__ACTIVITY__: Output the records exactly, and drop each picture.

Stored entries
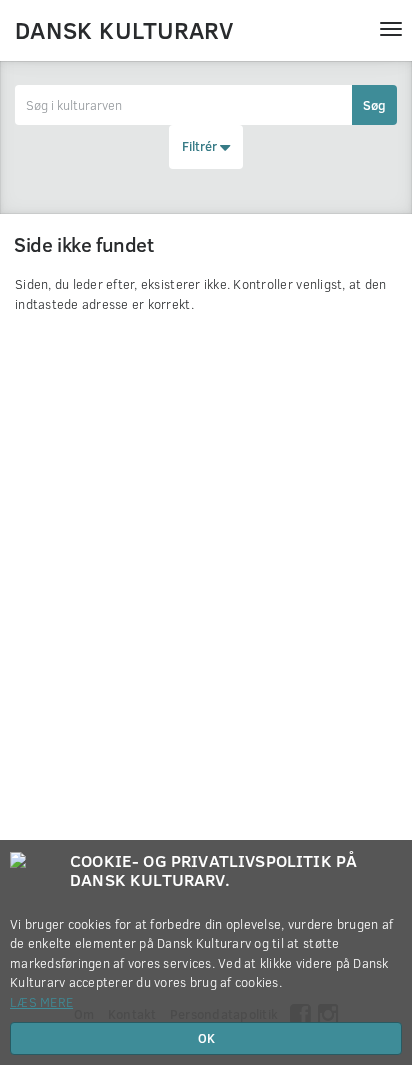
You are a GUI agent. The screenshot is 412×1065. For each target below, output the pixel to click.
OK (206, 1038)
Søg (374, 105)
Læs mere (41, 1002)
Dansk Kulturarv (124, 29)
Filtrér (201, 146)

__YOUR SOLUTION__:
You are a GUI agent. The screenshot is 412×1065. For each target below, output the pixel to click.
OK (206, 1038)
Søg (374, 105)
Læs mere (41, 1002)
Dansk Kulturarv (124, 29)
Filtrér (201, 146)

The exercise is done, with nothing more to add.